The plot revolves around the lives of two young men, both of whom have created fake personas in order to infiltrate their enemy’s stronghold. Billy Costigan is an undercover cop, a member of the law-abiding branch of a family with a host of criminal contacts. These links to crime make Costigan an ideal candidate for an undercover assignment to infiltrate the criminal organisation of top-ranking mobster Frank Costello (Jack Nicholson). Colin Sullivan (Matt Damon) is also a cop, a high-flier quickly climbing the promotion ladder and acquiring a position of responsibility. However, Sullivan is also the protege of Costello, and regularly uses his insider knowledge to ensure Costello remains one step ahead of the law.

As both men establish their positions within the respective organisations they each struggle to cope with the pressures that come with living a double life and the perpetual threat of discovery. This pressure is intensified as both organisations slowly come to the realisation that they each have a mole in their midst, and so both men come under an increased scrutiny which further limits their ability to function without raising suspicions. Apart from a couple of occasions when Costigan angrily harangues his superior officers for keeping him undercover for so long, Scorsese and writer William Monahan avoid having their characters directly expressing the stress they are feeling, choosing instead to communicate these stresses in other ways. Costigan pops pills with increasing frequency and small twitches and blinks betray the nerves beneath his otherwise composed exterior, while Sullivan endures chronic impotence. And all the while, both men share a feeling of their true identities being slowly and methodically erased.

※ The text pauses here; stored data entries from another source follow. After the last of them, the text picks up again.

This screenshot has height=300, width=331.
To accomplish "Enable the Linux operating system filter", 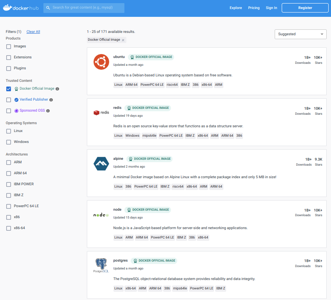I will click(x=9, y=131).
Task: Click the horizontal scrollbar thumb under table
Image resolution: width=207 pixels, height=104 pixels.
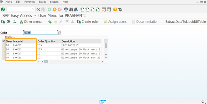Action: [x=46, y=62]
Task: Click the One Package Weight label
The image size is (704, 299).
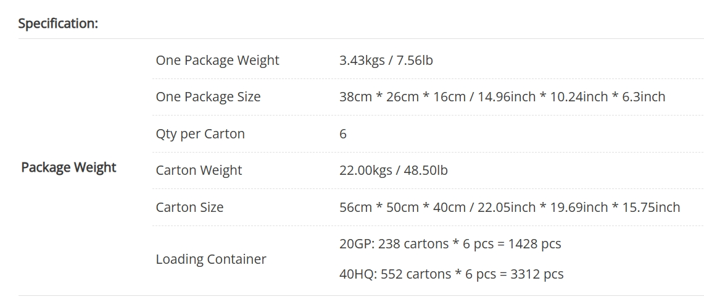Action: 217,61
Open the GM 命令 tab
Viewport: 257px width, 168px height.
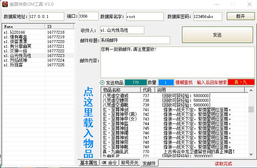109,163
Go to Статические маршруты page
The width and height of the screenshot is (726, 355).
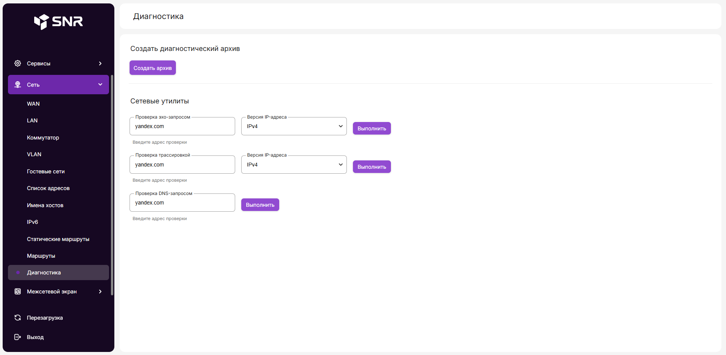coord(58,239)
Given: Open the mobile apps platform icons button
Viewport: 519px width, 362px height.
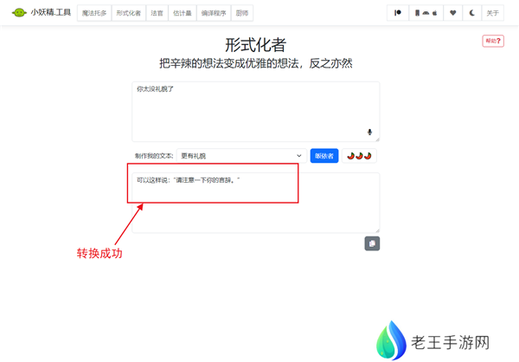Looking at the screenshot, I should 428,13.
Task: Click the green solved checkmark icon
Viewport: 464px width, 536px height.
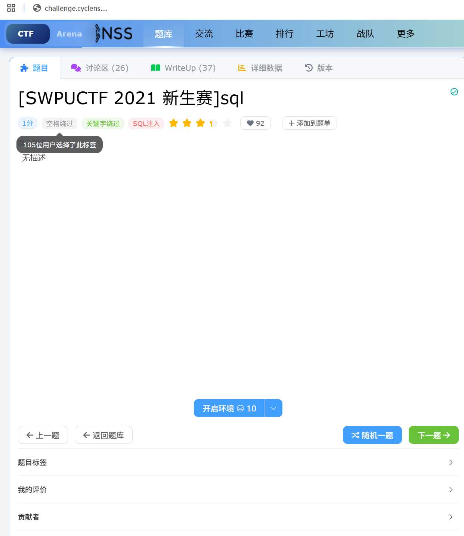Action: tap(454, 92)
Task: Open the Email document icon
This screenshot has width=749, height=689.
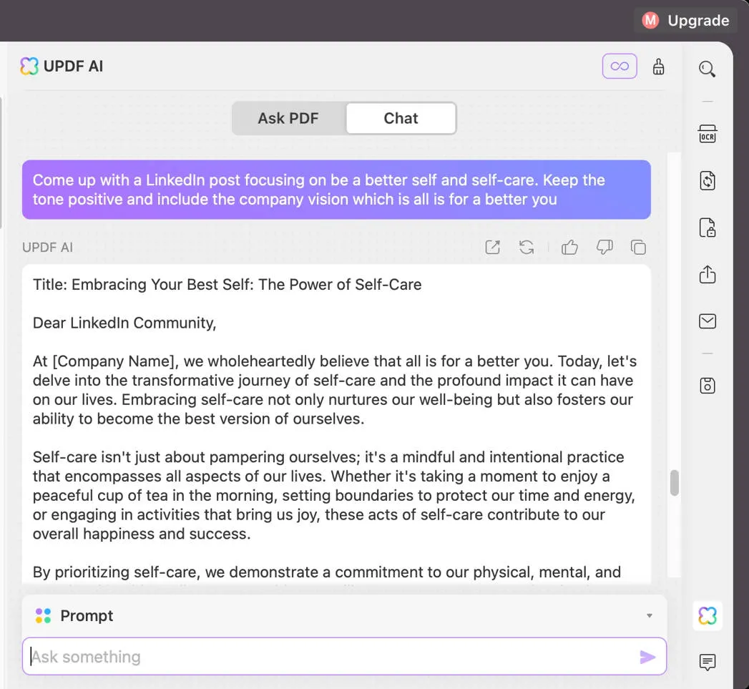Action: coord(708,321)
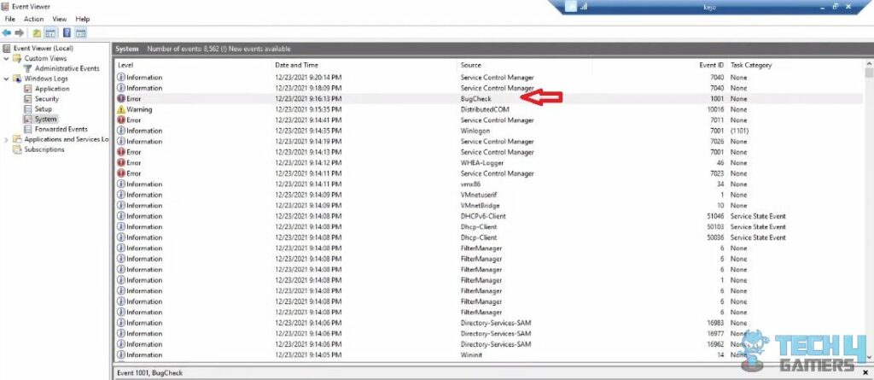874x380 pixels.
Task: Open the View menu
Action: click(59, 19)
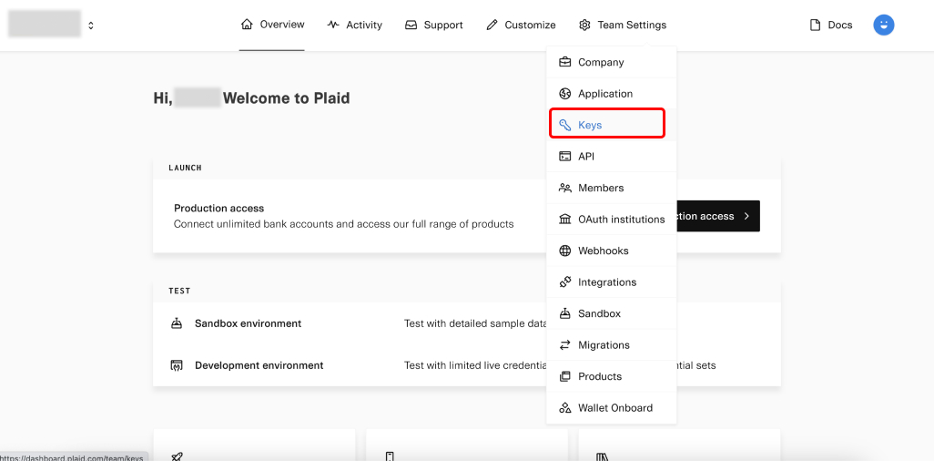The image size is (934, 461).
Task: Click the plug icon beside Integrations
Action: point(564,282)
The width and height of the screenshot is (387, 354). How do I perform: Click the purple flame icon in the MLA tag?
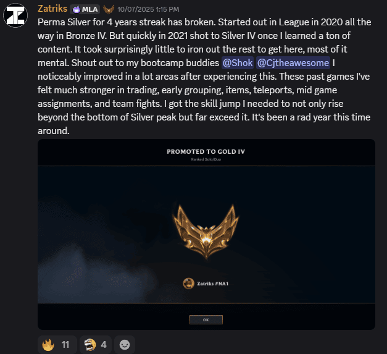point(77,9)
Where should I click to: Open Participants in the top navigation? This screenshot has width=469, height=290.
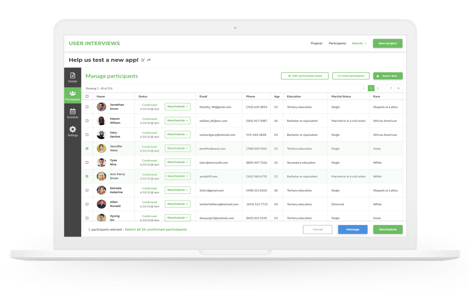click(x=337, y=43)
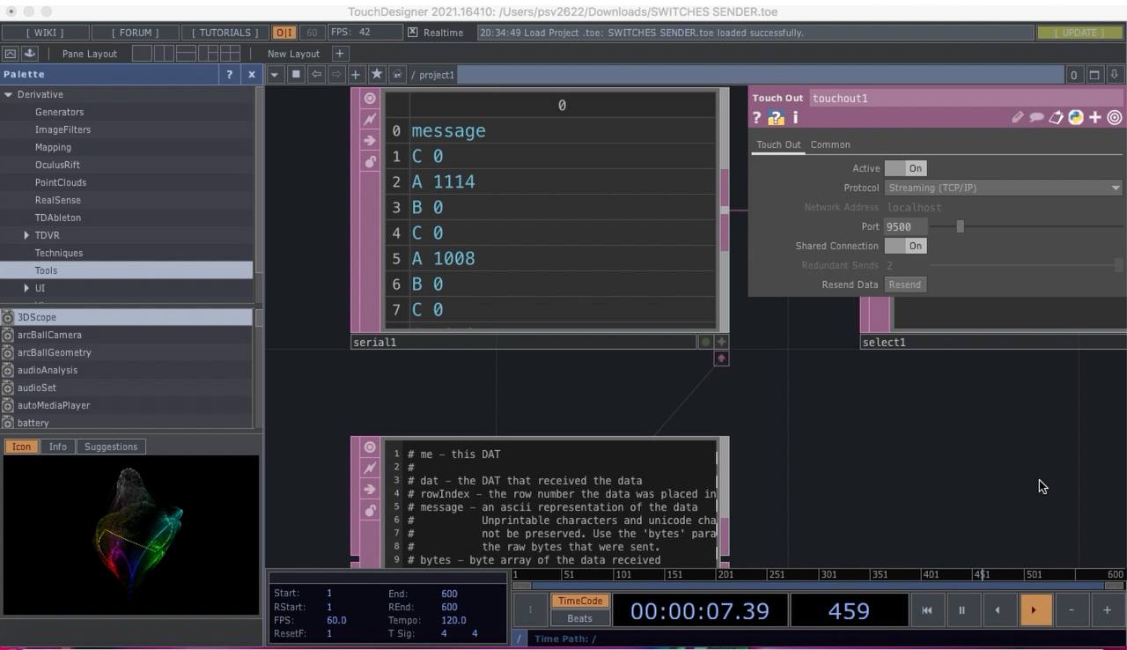Add a custom parameter with plus icon
This screenshot has width=1127, height=650.
pyautogui.click(x=1095, y=117)
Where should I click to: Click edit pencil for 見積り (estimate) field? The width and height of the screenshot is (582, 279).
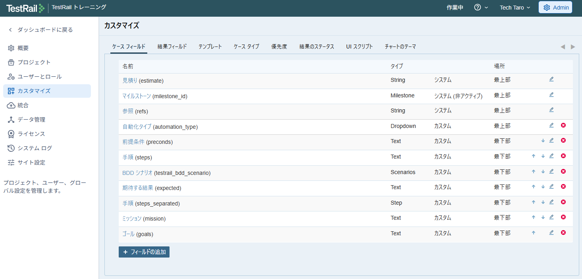[551, 79]
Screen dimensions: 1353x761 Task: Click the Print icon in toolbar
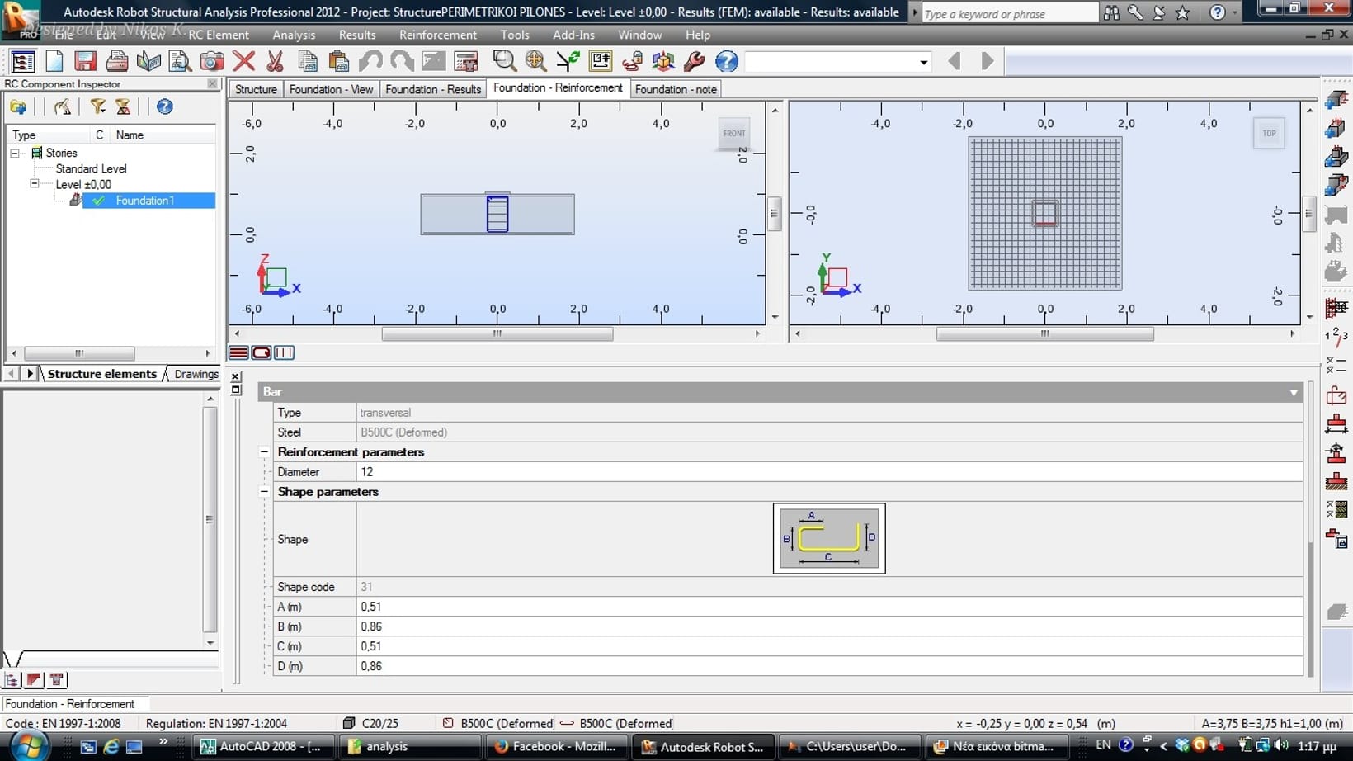[x=117, y=61]
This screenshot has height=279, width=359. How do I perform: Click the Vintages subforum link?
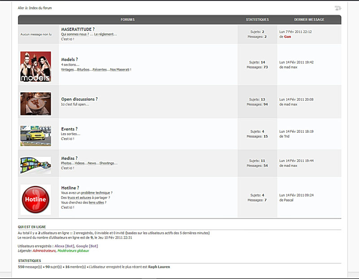point(67,70)
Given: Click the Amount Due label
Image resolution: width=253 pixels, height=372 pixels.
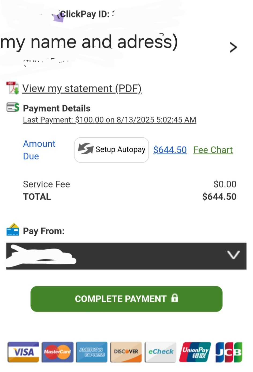Looking at the screenshot, I should coord(39,150).
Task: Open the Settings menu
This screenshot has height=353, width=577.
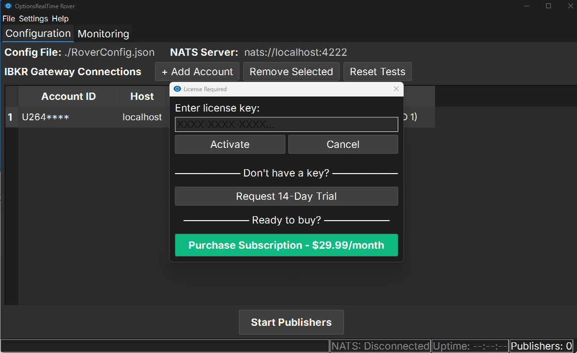Action: pos(33,19)
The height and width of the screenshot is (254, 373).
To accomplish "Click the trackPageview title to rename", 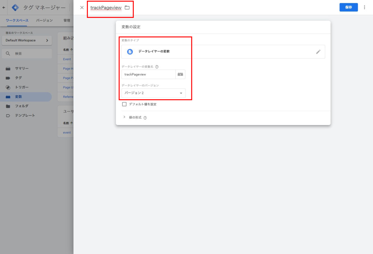I will (106, 7).
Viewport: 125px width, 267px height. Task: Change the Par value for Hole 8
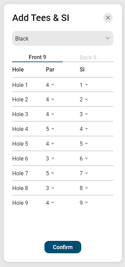coord(50,188)
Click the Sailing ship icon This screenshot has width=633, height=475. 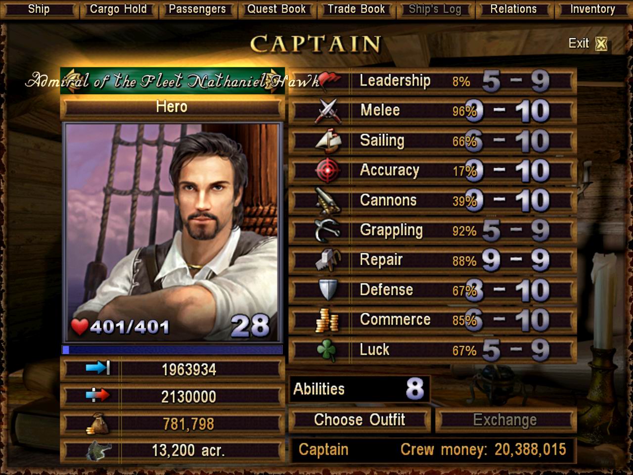pyautogui.click(x=328, y=141)
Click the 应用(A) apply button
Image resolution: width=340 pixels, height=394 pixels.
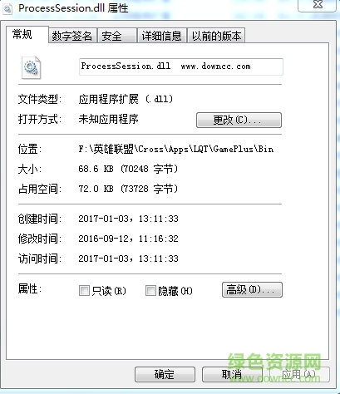pos(299,375)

As always, Di Caprio delivers a flawless performance as Billy Costigan, but it’s the clean-cut Matt Damon as hot-shot police detective Sullivan who makes more of an impression. As with his earlier turn as a psychopathic killer in The Talented Mr. Ripley (1999), Damon uses those all-American looks to good effect, inescapably suggesting the core of rottenness that lies within the heart of the American (and, to some degree, universal) ideals. It’s much easier for the high-minded principles of the good to be exploited by the wicked, than it is for the good to escape unaffected the stains of evil.

At the core of these emotional complexities abides Scorsese’s perpetual pre-occupation with the influence of religion and, more specifically, the Catholic Church. The Departed is essentially an examination of the oldest of subjects, the battle between good and evil. Costello is evil incarnate, rejecting the church with a thrqwaway line and a shrug, ‘Church wants you in your place. Kneel, stand, kneel, stand.’ Sullivan is an altar boy who comes under Costello’s malign influence at a young, impressionable age, seduced from the path of good by rolls of bread and quarts of milk. Costigan is the force of good against the odds, the son of an honest man from a dishonest family in a milieu immersed in crime. But, of course, there’s no room for pure good in Scorsese’s view of the world, and the threat of — and ease with which — men can lose touch with the good within them is always up there on his screen for us all to see. While some might tire of Scorsese’s seeming obsession with the matter, it is just this pre-occupation which lends The Departed an extra dimension to lift it above the straightforward action thriller upon which it is based.